_Work instructions_. Where does the string "middle" appear in the records? Copy every line that contains it.

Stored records
================================

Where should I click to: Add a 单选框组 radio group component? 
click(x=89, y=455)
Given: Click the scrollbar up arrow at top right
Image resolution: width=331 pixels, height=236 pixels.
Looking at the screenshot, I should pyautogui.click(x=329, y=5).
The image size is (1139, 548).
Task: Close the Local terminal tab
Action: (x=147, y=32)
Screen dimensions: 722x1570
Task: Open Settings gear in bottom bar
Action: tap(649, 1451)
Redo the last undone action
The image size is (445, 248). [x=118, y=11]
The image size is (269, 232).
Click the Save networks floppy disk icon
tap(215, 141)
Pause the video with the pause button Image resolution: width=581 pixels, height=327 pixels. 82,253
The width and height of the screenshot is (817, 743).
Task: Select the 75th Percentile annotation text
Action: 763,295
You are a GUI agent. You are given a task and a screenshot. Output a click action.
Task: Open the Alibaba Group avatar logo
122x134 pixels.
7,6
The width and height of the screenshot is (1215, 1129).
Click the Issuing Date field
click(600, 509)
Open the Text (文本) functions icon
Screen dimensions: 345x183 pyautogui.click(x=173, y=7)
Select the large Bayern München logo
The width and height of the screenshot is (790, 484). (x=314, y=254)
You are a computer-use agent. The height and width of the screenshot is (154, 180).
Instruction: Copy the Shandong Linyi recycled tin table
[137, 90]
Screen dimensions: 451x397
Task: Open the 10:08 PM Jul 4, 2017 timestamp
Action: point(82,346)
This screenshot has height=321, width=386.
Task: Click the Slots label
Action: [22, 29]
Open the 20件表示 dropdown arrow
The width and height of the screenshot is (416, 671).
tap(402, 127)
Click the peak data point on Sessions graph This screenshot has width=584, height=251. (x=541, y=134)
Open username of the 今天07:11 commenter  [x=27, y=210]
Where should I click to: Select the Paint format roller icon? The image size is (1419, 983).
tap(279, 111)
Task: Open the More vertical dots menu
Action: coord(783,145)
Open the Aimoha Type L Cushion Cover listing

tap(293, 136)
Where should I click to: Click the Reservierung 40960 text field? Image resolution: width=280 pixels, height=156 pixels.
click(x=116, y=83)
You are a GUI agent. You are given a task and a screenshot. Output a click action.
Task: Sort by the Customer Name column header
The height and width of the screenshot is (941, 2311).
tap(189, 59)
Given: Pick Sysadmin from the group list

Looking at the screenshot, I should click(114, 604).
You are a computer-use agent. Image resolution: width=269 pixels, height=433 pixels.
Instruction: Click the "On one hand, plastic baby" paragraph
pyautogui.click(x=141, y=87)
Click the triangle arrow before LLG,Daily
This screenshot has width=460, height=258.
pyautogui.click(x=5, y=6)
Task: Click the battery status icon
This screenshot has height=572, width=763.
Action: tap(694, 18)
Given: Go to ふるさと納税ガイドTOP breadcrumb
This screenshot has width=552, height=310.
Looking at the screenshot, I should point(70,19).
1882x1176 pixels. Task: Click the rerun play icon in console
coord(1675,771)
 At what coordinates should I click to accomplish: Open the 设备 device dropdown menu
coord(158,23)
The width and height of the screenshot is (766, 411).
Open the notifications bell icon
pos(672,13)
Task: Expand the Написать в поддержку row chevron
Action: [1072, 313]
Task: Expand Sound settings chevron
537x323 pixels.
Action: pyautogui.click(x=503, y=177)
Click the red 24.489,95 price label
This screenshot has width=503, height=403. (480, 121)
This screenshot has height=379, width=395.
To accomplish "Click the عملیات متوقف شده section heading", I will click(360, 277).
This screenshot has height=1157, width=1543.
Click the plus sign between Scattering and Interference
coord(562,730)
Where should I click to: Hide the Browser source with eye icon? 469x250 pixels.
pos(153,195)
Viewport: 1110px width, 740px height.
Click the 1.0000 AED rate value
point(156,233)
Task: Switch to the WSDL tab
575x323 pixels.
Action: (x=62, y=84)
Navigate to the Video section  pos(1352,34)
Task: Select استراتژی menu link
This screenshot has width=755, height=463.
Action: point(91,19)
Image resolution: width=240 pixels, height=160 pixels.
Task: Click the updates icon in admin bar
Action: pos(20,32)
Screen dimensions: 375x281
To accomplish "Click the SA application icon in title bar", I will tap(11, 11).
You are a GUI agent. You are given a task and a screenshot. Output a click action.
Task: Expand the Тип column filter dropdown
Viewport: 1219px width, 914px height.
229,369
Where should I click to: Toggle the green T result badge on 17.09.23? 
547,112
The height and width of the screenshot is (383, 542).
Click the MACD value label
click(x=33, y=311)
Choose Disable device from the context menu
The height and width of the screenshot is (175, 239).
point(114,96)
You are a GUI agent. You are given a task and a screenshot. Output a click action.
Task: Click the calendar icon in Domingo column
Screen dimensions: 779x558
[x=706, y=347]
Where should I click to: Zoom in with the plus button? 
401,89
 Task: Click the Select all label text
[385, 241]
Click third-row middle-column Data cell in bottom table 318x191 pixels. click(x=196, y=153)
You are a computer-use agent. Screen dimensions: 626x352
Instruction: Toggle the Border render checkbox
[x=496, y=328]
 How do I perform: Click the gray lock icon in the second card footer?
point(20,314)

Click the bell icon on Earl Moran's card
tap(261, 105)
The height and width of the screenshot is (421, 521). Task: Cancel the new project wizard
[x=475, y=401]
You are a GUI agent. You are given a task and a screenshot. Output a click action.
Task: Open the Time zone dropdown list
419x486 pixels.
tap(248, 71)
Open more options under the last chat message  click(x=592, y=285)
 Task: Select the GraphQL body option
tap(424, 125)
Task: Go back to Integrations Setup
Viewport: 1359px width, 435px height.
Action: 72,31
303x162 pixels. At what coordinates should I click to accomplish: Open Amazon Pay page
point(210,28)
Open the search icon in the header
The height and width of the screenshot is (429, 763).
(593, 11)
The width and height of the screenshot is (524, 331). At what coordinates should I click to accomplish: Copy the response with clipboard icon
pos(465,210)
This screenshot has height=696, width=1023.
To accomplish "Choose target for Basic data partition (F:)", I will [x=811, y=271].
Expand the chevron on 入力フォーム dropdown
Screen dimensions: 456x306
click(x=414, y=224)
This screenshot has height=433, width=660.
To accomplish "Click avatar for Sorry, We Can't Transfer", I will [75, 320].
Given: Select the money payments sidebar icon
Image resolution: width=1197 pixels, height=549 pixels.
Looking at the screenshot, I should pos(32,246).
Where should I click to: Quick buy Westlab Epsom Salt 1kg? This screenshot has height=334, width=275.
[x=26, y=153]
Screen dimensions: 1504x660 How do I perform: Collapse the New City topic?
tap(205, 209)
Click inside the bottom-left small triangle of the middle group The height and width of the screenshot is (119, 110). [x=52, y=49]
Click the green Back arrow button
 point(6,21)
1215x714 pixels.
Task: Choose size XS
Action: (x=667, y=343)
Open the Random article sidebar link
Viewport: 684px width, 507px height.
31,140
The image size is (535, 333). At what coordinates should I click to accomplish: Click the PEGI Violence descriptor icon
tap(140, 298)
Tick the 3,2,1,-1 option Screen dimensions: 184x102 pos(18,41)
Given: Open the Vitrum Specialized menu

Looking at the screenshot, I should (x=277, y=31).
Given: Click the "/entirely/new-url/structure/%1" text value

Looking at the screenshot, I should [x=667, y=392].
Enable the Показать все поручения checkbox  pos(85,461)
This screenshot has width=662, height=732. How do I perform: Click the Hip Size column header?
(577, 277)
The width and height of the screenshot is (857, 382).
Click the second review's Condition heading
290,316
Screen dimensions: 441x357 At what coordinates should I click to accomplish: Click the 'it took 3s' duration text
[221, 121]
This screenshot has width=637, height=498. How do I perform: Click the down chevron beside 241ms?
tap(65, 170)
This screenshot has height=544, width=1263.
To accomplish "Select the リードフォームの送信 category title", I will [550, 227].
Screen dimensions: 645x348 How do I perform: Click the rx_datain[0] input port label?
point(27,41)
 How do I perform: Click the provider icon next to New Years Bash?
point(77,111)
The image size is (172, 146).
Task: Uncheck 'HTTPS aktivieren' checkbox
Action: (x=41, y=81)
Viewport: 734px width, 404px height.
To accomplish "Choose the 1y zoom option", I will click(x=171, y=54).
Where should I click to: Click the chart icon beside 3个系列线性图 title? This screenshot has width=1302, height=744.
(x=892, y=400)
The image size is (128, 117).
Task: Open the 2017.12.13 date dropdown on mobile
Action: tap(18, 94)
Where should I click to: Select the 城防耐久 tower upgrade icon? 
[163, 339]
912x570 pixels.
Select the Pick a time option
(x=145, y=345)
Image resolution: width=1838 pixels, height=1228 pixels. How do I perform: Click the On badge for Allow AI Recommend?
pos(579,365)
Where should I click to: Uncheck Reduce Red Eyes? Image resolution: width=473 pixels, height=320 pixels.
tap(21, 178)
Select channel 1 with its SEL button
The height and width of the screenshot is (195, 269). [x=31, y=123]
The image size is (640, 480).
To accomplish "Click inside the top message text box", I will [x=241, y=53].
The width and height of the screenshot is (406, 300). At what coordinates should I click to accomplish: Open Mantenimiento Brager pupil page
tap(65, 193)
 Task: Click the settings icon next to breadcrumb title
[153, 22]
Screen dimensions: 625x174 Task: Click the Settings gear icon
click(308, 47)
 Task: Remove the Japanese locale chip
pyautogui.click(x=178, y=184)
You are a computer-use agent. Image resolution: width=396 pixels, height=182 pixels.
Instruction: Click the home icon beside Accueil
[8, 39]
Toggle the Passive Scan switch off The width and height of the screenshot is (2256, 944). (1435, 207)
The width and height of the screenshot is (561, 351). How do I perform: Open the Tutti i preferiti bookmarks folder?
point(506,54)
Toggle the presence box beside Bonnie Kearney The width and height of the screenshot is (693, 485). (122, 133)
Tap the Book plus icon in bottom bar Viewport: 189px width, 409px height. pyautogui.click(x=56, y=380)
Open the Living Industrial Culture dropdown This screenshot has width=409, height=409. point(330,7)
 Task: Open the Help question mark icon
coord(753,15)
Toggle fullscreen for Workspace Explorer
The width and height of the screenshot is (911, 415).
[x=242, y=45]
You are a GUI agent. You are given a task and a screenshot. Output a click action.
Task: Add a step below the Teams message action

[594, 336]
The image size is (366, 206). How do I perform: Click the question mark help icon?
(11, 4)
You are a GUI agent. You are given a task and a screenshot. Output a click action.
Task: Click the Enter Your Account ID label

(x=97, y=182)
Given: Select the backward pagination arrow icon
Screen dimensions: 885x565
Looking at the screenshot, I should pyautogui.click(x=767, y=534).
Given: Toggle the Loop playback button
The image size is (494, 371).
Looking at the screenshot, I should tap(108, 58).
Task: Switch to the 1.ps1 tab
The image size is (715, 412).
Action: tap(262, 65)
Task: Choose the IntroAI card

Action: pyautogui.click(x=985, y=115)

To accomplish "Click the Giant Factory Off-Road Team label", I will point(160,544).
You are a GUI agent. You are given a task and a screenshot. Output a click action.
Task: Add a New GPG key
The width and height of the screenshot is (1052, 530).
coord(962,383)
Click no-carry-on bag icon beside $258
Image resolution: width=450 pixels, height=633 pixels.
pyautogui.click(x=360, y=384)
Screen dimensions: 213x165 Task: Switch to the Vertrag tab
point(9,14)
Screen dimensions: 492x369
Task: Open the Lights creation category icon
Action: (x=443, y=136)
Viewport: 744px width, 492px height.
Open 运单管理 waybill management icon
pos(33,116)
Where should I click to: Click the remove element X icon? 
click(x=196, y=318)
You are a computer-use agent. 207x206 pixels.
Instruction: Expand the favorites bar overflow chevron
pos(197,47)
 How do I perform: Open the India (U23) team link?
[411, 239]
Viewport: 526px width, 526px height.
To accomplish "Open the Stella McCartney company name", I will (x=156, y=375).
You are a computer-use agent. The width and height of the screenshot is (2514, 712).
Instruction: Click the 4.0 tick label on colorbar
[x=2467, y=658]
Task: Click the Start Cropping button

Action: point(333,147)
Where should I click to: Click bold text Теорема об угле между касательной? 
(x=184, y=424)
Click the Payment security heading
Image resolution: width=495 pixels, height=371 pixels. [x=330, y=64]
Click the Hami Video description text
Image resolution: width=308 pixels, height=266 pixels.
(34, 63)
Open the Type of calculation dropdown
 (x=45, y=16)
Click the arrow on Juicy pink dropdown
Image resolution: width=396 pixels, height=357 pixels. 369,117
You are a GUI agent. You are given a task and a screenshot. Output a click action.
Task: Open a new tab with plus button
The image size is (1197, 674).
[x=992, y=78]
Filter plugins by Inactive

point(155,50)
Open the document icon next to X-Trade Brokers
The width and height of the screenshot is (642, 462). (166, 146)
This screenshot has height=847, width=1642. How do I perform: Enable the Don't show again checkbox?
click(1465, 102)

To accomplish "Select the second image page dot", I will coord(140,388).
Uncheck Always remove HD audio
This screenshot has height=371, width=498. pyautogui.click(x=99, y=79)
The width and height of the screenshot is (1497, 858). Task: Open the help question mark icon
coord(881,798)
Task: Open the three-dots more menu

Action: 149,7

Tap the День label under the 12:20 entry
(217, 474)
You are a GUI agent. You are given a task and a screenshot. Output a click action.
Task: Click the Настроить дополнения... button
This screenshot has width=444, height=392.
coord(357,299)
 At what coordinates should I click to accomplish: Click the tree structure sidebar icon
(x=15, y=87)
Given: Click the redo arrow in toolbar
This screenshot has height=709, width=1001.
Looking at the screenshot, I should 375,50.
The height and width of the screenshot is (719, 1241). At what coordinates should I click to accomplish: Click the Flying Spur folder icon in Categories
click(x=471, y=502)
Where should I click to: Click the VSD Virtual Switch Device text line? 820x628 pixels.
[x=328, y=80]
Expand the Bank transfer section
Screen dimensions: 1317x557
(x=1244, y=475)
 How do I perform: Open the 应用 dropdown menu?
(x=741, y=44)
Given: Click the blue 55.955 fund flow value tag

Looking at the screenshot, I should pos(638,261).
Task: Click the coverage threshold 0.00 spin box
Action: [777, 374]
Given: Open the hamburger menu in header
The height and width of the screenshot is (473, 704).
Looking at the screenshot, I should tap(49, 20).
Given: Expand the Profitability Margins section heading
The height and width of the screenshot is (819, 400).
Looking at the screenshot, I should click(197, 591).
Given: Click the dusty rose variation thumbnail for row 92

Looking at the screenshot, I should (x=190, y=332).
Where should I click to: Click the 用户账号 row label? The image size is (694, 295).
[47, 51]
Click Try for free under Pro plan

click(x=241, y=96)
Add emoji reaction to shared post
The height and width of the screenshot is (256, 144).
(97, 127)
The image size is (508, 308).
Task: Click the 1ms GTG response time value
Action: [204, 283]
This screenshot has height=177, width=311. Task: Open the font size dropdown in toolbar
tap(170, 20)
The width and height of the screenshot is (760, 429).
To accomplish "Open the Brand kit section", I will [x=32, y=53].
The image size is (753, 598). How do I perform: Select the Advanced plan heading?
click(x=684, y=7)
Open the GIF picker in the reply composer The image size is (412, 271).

================================

_Output of the exercise_.
Click third-row middle-column Data cell in bottom table 318x191 pixels. click(x=196, y=153)
Click inside the bottom-left small triangle of the middle group The height and width of the screenshot is (119, 110). [x=52, y=49]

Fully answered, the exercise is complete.